Table 2: Willie Mullins Record


Races Contested
Runners
Winners
~% Strike Rate
+/-
Overall
46
83
16
19
-30.84
Pre Turn of year
22
35
4
11
-23.77
Post Turn of year
24
48
12
25
-7.07
First String (Post turn of year)
46 (24)
[see left]
16 (12)
35 (50)
+6.16 (+28.93)


Paul Nicholls:  Has had 10 winners in Ireland's top races since 2007
(photo: betting.betfair.com)
Raiders from the UK are always given due respect when contesting races here and judging by their record, rightly so. The runners from across the Irish Sea have had at least one runner in 35 Irish Grade Ones in the past five seasons and have taken home the prize on 18 of those occasions.

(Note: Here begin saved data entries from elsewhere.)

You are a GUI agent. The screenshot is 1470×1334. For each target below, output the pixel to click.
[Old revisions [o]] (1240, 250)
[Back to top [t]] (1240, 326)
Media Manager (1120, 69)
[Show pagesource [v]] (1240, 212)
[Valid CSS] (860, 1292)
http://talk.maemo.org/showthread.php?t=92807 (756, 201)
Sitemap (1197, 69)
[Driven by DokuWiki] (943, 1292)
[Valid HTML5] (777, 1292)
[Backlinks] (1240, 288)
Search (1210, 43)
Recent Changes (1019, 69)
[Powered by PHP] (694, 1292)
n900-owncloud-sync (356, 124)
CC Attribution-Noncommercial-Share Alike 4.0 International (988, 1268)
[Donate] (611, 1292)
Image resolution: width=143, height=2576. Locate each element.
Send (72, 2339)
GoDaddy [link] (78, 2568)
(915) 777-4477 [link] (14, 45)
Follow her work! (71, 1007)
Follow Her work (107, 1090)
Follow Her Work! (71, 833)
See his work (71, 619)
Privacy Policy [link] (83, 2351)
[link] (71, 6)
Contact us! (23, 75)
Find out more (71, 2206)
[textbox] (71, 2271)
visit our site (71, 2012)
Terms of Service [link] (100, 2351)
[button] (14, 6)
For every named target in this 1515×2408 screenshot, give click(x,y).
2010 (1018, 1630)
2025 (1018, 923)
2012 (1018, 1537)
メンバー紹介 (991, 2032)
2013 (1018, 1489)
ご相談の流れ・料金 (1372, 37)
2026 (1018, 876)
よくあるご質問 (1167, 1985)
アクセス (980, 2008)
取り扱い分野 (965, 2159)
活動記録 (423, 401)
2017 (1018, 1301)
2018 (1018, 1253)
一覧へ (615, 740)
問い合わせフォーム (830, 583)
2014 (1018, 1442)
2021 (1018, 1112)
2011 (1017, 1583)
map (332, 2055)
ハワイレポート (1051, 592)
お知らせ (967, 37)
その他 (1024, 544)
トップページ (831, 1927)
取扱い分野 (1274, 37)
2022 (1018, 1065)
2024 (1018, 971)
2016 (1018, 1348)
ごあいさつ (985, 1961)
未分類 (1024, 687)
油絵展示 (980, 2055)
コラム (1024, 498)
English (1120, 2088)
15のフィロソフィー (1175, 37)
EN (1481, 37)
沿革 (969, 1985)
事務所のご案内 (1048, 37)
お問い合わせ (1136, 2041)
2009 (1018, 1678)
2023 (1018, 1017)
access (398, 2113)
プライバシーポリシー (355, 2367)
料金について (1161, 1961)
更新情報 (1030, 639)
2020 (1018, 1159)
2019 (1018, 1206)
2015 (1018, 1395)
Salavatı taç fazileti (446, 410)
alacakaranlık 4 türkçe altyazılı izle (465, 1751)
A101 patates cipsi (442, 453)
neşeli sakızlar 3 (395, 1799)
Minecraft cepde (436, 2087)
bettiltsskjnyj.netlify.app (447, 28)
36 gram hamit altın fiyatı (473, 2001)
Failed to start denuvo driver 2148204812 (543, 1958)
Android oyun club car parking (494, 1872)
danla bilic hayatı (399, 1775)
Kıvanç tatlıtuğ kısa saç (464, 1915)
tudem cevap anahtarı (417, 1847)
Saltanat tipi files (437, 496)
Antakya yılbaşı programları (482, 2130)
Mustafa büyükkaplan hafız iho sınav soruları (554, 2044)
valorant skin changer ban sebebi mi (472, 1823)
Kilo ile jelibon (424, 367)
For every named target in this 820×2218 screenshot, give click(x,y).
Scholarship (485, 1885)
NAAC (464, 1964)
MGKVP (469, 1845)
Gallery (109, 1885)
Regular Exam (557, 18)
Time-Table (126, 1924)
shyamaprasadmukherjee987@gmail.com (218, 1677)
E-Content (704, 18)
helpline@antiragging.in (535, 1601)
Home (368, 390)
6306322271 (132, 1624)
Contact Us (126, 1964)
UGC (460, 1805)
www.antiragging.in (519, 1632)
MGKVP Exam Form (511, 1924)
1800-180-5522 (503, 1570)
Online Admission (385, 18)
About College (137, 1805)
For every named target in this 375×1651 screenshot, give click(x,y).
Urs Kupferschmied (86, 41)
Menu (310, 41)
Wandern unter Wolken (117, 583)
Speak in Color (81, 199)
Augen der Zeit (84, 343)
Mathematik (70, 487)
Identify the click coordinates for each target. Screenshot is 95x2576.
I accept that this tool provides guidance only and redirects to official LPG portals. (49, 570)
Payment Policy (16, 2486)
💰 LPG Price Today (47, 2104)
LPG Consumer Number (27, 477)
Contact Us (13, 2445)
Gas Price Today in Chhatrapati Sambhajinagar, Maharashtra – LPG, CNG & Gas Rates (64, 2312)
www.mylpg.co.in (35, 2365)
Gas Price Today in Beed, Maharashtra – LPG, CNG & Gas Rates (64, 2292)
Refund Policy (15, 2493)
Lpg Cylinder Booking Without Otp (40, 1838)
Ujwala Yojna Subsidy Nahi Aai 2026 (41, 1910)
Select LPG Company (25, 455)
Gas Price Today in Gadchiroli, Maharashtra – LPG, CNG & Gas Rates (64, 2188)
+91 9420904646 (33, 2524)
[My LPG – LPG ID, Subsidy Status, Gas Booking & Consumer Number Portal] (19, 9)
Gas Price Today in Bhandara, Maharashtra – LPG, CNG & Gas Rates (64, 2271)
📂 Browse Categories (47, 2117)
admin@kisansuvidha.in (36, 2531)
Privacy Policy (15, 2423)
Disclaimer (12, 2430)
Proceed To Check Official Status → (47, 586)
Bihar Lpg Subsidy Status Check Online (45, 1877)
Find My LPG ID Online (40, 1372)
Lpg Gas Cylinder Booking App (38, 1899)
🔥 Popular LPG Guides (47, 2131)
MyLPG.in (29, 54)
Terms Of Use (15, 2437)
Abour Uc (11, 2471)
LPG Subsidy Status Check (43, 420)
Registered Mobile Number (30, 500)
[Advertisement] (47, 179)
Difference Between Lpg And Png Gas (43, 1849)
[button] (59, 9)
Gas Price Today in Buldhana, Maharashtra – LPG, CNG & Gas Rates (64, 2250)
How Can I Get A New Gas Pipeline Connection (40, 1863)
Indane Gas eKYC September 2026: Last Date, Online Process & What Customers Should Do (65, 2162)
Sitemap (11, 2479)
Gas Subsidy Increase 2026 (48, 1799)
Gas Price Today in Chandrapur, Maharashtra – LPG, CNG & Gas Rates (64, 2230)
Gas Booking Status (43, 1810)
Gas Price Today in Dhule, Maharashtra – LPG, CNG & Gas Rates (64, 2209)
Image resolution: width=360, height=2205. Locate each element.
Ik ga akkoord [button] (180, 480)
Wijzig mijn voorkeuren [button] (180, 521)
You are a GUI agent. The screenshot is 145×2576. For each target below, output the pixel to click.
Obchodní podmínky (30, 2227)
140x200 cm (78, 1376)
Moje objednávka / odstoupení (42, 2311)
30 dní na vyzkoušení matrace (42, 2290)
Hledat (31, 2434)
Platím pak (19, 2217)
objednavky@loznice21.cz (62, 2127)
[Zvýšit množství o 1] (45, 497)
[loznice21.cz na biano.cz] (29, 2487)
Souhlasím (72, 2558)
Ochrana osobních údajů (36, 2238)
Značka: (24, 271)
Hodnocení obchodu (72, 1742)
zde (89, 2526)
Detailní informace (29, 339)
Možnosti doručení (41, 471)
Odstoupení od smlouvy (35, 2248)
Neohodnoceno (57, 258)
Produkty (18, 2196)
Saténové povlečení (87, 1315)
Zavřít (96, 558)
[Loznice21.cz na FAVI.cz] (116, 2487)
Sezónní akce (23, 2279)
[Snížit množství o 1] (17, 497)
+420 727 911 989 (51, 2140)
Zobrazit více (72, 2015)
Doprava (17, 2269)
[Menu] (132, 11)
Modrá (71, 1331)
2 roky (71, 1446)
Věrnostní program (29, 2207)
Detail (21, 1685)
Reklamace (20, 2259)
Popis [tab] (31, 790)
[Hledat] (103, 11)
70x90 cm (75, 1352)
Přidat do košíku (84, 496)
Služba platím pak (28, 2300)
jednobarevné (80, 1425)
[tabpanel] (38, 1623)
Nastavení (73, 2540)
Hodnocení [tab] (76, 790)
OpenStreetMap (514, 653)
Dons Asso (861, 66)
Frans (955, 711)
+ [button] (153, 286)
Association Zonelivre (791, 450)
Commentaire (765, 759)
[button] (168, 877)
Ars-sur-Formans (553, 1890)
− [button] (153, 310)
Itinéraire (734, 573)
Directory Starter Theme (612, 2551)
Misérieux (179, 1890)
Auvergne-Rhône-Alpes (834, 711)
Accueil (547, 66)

Backing all UK runners who started as favourite would have left you a healthy profit margin with a dozen of them obliging.
Three mile chases are the most targeted races by UK challengers with them having 60 percent of their runners in them. They have been contestants in 19 races in this category and the prize has gone the Anglo way on 12 of those occasions.

Table 3: UK Runners Record

Events Contested
Number Runners
Wins
~% Strike Rate
Level Stakes +/-
Total
35
76
18
24
-3.29
SP Fav
18
18
12
67
+8.21
Hurdle
9
19
2
11
-11.67
Chase
26
57
16
28
+8.38
3m+ Chase
19
45
12
27
+11.33
<3m Chase
7
12
4
33
-2.95



Next time you are looking at an Irish Grade One contest here is a summary of how to narrow the field:
·         Favourite
·         In Steeplchases -Trained in the UK AND favourite.
·         Won, placed on last completed start.
·         Won at Grade 2 level or better in past.
·         Prolific winners in career so far.
·         Willie Mullins’ first string, especially in the second half of the season.
·         A previous winner on the Flat for two mile Hurdle races.
·         Official Rating 142 or higher



Multi Irish G1 winner, Hurricane Fly. How many will he bag this term?